The news of the arrest of IMF managing director Dominique Strauss-Kahn, 62, was shocking in its own right: late afternoon on Saturday, May 14, Port Authority police took Strauss-Kahn from the first-class cabin of an Air France flight at John F. Kennedy International Airport that was about to depart for Paris amid allegations that he attempted to rape a midtown Manhattan hotel maid earlier in the day. But considering the fact that the former French Finance Minister was widely expected to run against President Nicolas Sarkozy in the election next year, the turn of events was particularly stunning.
In fact, DSK, as the French call one of the country's leading political figures, happens to be on the cover of virtually every French magazine this week as the country's possible next President, and several have recently featured photos of him with his wife Anne Sinclair, a U.S.-born veteran French television journalist. So it didn't take long for the news, which broke at about 2 a.m. Paris time, to throw next May's French presidential race into upheaval by quite possibly removing the only candidate clearly capable of beating Sarkozy.
On Sunday French liberal politicians urged people not to rush to judgment. Strauss-Kahn's close associate and spokesman Jean-Marie le Guen told Europe 1 radio that "this episode does not resemble the Dominique Strauss-Kahn I know." Ségolène Royal, who beat out Strauss-Kahn for the party nomination in 2006 before her poorly run presidential race was blamed for having buried the Socialists' chances, said on Sunday that "there must be a presumption of innocence."

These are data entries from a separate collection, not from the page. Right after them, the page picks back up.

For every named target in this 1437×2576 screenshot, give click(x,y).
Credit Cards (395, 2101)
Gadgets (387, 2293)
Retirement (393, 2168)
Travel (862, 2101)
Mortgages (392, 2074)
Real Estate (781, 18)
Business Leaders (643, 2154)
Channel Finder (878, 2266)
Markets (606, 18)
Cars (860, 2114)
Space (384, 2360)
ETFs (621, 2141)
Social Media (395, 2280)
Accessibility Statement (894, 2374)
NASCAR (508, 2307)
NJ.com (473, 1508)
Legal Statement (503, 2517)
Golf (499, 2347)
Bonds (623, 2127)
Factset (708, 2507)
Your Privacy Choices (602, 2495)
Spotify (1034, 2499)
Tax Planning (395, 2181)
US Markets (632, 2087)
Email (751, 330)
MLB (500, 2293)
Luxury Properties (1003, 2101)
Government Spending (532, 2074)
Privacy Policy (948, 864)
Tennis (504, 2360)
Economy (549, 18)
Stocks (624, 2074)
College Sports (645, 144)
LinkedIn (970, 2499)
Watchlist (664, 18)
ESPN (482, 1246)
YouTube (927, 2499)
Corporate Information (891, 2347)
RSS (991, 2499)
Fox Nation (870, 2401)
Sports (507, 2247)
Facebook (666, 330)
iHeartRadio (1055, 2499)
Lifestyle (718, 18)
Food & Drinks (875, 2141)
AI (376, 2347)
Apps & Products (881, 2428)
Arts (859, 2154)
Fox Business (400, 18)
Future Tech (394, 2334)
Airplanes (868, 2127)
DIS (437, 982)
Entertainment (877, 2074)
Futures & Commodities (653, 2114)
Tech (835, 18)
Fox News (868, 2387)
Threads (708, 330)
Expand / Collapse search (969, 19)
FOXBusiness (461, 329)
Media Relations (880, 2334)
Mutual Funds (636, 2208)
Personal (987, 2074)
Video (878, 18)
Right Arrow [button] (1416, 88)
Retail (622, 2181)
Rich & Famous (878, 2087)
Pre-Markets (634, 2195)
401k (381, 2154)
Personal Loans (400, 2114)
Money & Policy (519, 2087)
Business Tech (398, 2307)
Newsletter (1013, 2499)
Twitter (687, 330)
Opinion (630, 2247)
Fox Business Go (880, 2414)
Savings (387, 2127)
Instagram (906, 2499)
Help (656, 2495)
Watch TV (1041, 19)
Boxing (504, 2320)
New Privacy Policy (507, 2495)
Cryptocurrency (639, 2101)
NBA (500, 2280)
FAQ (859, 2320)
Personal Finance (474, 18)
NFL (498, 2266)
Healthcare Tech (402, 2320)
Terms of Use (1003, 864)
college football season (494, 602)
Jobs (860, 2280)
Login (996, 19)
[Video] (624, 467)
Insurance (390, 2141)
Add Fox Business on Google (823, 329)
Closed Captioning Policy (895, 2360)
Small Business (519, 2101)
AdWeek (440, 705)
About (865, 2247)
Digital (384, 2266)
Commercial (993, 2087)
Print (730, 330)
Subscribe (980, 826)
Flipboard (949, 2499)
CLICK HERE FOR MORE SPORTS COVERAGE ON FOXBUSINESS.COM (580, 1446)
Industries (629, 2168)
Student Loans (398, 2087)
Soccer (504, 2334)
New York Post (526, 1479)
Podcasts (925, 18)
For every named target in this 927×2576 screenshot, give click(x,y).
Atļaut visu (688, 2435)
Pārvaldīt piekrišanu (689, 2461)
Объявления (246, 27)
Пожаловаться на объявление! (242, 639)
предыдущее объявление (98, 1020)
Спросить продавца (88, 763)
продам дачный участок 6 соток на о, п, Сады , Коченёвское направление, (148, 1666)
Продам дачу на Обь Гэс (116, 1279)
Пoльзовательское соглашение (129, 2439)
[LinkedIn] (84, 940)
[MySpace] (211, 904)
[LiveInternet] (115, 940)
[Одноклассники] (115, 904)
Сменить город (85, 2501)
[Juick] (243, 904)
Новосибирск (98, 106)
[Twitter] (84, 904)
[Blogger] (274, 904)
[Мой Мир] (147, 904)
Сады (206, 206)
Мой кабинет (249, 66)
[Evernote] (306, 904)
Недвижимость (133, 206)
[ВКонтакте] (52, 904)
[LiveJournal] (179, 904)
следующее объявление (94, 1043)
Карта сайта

The New York City police department claims that at about 1 p.m. on Saturday, a hotel maid entered a $3,000-a-night suite at the Sofitel near Times Square, believing that it was empty. Strauss-Kahn then emerged naked from the bathroom and grabbed her, pulled her into the bedroom and threw her onto the bed, before trying to lock the suite's main door, according to NYPD deputy commissioner Paul Browne, who outlined the charges to reporters. "She fights him off, and then he drags her down the hallway to the bathroom, where he sexually assaults her a second time," he told Reuters.
The maid, 32, finally managed to push Strauss-Kahn away and escape, according to Browne, and her colleagues called 911. Strauss-Kahn had checked out by the time police arrived at the hotel, leaving behind his cell phone. He was arrested on charges of attempted rape, conducting a criminal sexual act and unlawful imprisonment of the woman. Early Sunday, Strauss-Kahn's lawyer Benjamin Brafma told Reuters that his client, who was still in police custody and was expected to appear in state court sometime on Sunday, would plead not guilty.
For Strauss-Kahn's Socialist Party, the timing could hardly be worse. After years in the political wilderness, the party is getting ready to nominate its contender, and in Strauss-Kahn, it appeared to have finally found a winner. Recent French opinion polls put him far ahead of Sarkozy in next year's race. The recent photos of Strauss-Kahn's high-altitude lifestyle which this week included him stepping out of a Porsche have provoked discomfort among many French leftists, who fear that he is too rich and privileged to appeal to their traditional working-class base. Yet even that appeared to be little political obstacle to Strauss-Kahn, who seemed to have a solid chance of victory.
The ramifications of Strauss-Kahn's arrest extend beyond the gilded government palaces in Paris, however.
In Washington, it could raise questions about why the IMF gave Strauss-Kahn a free pass in 2008 after he began an affair with a Hungarian economist, who was his subordinate at the organization. While concluding that he had shown poor judgment, the IMF decided not to censure or remove Strauss-Kahn, at a time when the world faced the deepest financial crisis since the Great Depression; for his part, Strauss-Kahn issued a statement declaring that "I am grateful that the board has confirmed that there was no abuse of authority on my part, but I accept that this incident represents a serious error of judgment."
Since then, Strauss-Kahn has won praise for his handling of the global meltdown. This time, however, IMF officials immediately distanced themselves from their chief. A two-sentence IMF statement on Sunday said that Strauss-Kahn's arrest was a matter for the NYPD and his personal attorney and that the organization "remains fully functioning and operational." Nonetheless, the IMF could face an internal crisis, since Strauss-Kahn's deputy, John Lipsky, announced on May 12 that he was leaving the organization in August; for the moment, Lipsky will serve as the IMF's acting managing director, the organization announced on Sunday.
Across Europe, too, Strauss-Kahn's arrest will have a major impact. It could affect critical negotiations over the European Union's deep debt crisis, in which Strauss-Kahn has been a key if not the key player. He was due to attend emergency debt meetings in Brussels this week, and perhaps mindful that he could soon be one of the E.U.'s most powerful leaders, as French President, he has cautioned for months against harsh austerity measures for debt-ridden countries Portugal and Greece.
That now seems like a comparatively simple challenge. Rather than fight to move into the Elysee Palace, Strauss-Kahn will have to fight to keep himself out of jail, perhaps for years.